The three-day Memorial Day weekend means many people will be putting their boats in the water, perhaps for the first time this year, as they enjoy an extra day off on the way to a long, warm, safe summer.
You shouldn’t need a list of victims of past boating accidents or a pile of frightening statistics to inspire you to operate your boat safely. If you’re responsible enough to own and operate a boat, you should be responsible enough to use it in a manner that ensures your passengers, other boaters, and others enjoying the water get out alive and unhurt.
Do you really want to ruin your life or someone else’s life for a boat ride? Of course you don’t.
So no sobering stats today. Just some information.
While there are no roads and painted lines on the water, there are rules and laws that all boaters must follow.
And while there are no police cars camped out behind bushes in the median strip, there are police boat patrols out in force, starting this weekend, to ensure boaters follow those laws.
Help yourself out by getting a copy of the 68-page Boating Guide from the state Office of Parks, Recreation, and Historic Preservation.
You can download or print a copy of it by visiting this website: https://parks.ny.gov/documents/recreation/boating/2017NYSBoatersGuide.pdf.
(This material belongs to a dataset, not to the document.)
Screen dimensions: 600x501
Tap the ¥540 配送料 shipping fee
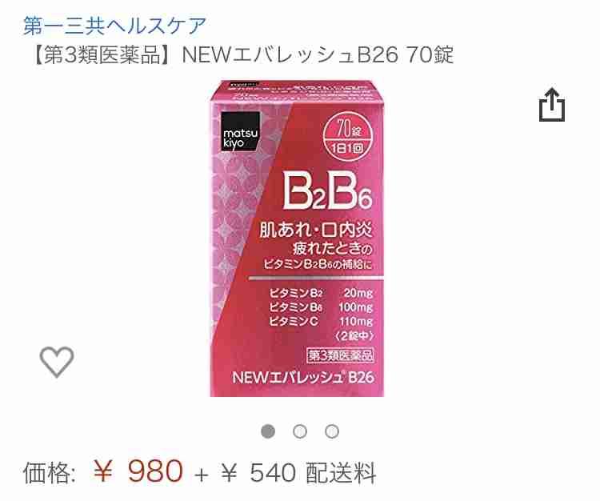(x=299, y=473)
It gives you all the information you need about registration, trailering and transport, safety equipment that must be onboard, and the rules of the water.
Here are some basics.
First, all operators of motorized water vessels must have a boating license and complete a state-approved boating safety course. Visit this website for a list of courses: https://www.register-ed.com/programs/new_york/252-new-york-safe-boating-courses. The courses are often free, but you usually have to pay a small cost for the certificate. Get on this right away.
Second, every passenger on every type of vessel (motorboat, rowboat, canoe, kayak) has to have a life jacket, and all kids under age 12 must be wearing one at all times.
Anyone being towed on a rope by a boat (water skis, inflatables) also has to be wearing one. Yes, life jackets cumbersome and hot.
But even good swimmers, adults or kids, can drown in a lake or river. Put them on while on the water.
Speed and alcohol can be killers, and the state has strict laws and stiff punishments for those who operate boats unsafely.
As with for cars, penalties for boating under the influence of alcohol vary with the level of impairment. The lightest penalty for a first offense is a fine of $300 to $500. A third offense within 10 years is a misdemeanor with a $750 to $1,500 fine, a maximum of 180 days in jail, or both.
A first offense for operating a boat while impaired by drugs is a misdemeanor, with a $500 to $1,000 fine, a maximum of a year in jail, or both. The third offense within 10 years is felony with a $2,000 to $10,000 fine and a maximum of seven years in prison, or both.
So to wrap up: Take a boating course. Don’t drink or take drugs while operating a boat. Make sure everyone’s got their life jackets on. Control your speed and follow the rules of the water.
It’s all about fun. Have fun safely.